Before the twenty days had elapsed, Harris filed a notice of appeal from the dismissal of his suit, and the first question we must consider is whether we have appellate jurisdiction. The judge's order made the judgment dismissing Harris's suit effective at the end of the twentieth day from the receipt of the order. Hence the notice of appeal was filed prematurely. But Rule 4(a)(2) of the Federal Rules of Appellate Procedure provides, with an immaterial exception, that "a notice of appeal filed after the announcement of a decision or order but before the entry of the judgment or order shall be treated as filed after such entry and on the day thereof." This case fits the description, provided a postdated judgment of the sort the judge entered is a permissible form of judgment. We think it is. In Brekke v. Morrow, 840 F.2d 4 (7th Cir. 1988), in the course of holding that an order denying leave to proceed in forma pauperis is not itself a final appealable judgment, we remarked that "in denying a motion for leave to proceed in forma pauperis the district court can set a deadline for payment of the required filing fee and provide in the order that if the deadline passes without the fee being paid, the order will ripen into a final judgment of dismissal without further order." Id. at 5. That is what the judge did here, and when he follows this route the judgment date is the day the deadline expires. The notice of appeal may be filed before the deadline passes, as in this case, or after, within the period allowed for filing appeals from final judgments.

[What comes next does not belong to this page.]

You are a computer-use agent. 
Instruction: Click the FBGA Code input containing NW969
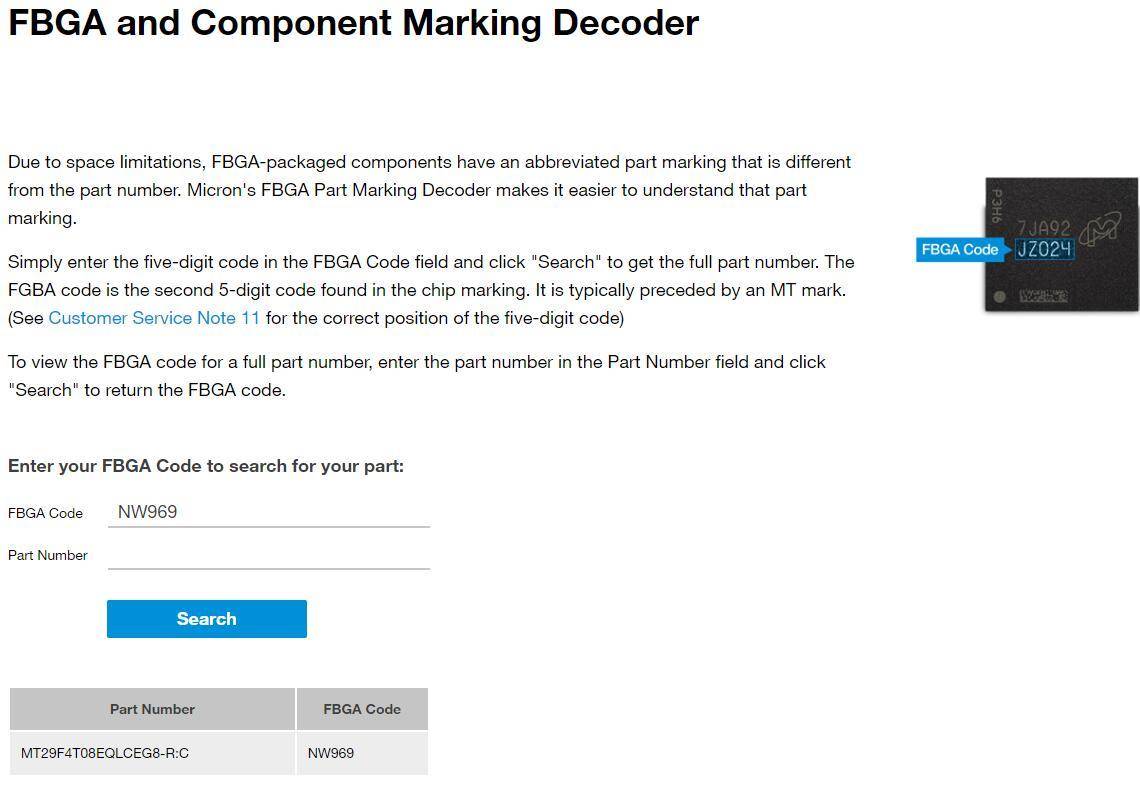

The form of order used in this case should be distinguished from that held not to create an appealable judgment in Hatch v. Lane, 854 F.2d 981, 981-82 (7th Cir. 1988): "[complaint] dismissed without prejudice to plaintiff's filing within 30 days an amended complaint limited to [a particular claim]." An order that simply dismisses a complaint with leave to replead is not a final judgment, because it does not end the litigation. It is true that the form of order in Hatch implied that if the plaintiff did not file a particular type of amended complaint within thirty days, the case would be over. But there was no direction to that effect, and we thought that in such a case a final judgment order should be required. Here the district judge stated that his order would become a final judgment on a specified date unless a specified contingency occurred, and the contingency did not occur so the order became a final judgment on the specified date according to its terms. This was an unorthodox but not an improper method of complying with Rule 58's requirement of a separate judgment order, although an explicit final judgment order would have been better. See Smith-Bey v. Hospital Administrator, 841 F.2d 751, 758 (7th Cir. 1988). The order in Hatch was more oblique, and crossed the line.

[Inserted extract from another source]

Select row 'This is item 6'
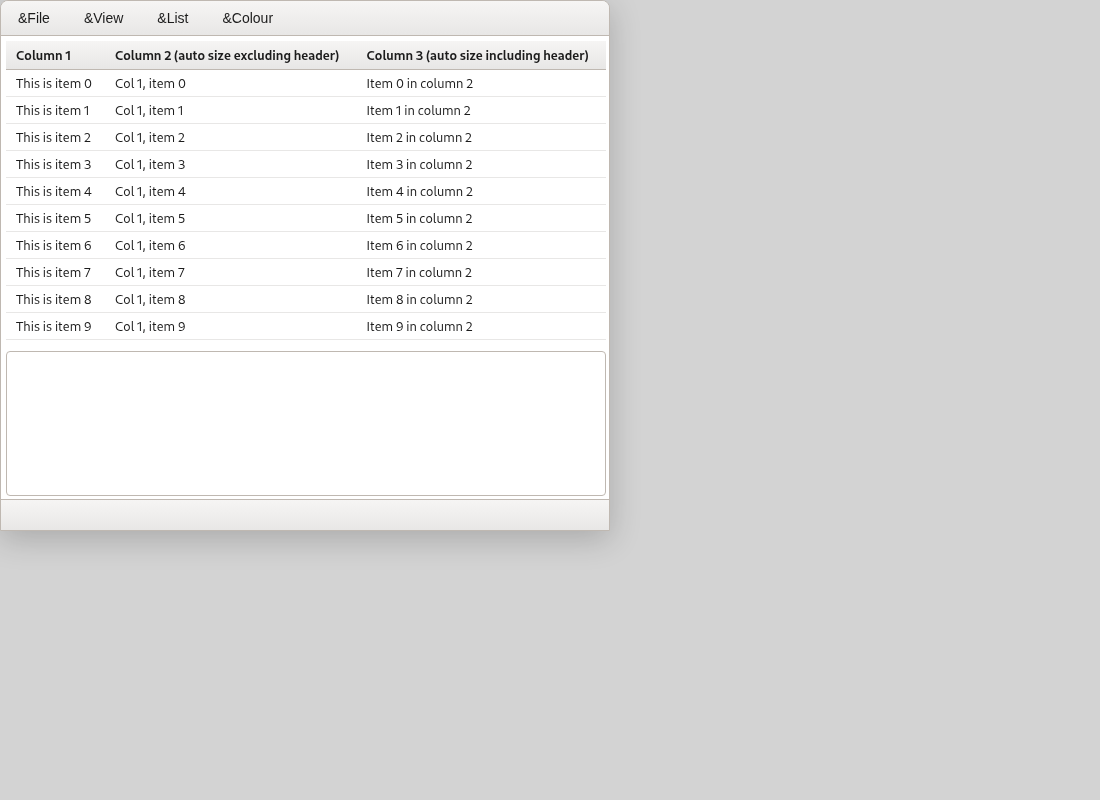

So we have jurisdiction, and come to the merits, which are straightforward. Harris fails to allege that the denial of a writ of habeas corpus ad testificandum deprived him of life, liberty, or property without due process of law, or violated any other federal constitutional or statutory right of his. We can speculate that behind Harris's suit lies the type of First Amendment free-exercise claim involved in Azeez v. Fairman, 795 F.2d 1296 (7th Cir. 1986), where we reversed a judgment against prison officials who had refused to allow Black Muslim prisoners to go by their Islamic names; Da'ud Zaki Hakim is Harris's Islamic name. But Harris is not suing the prison, nor does he argue that the prison will refuse to let him use his new name unless he obtains a court order changing it. The suit as filed is frivolous, and was properly dismissed.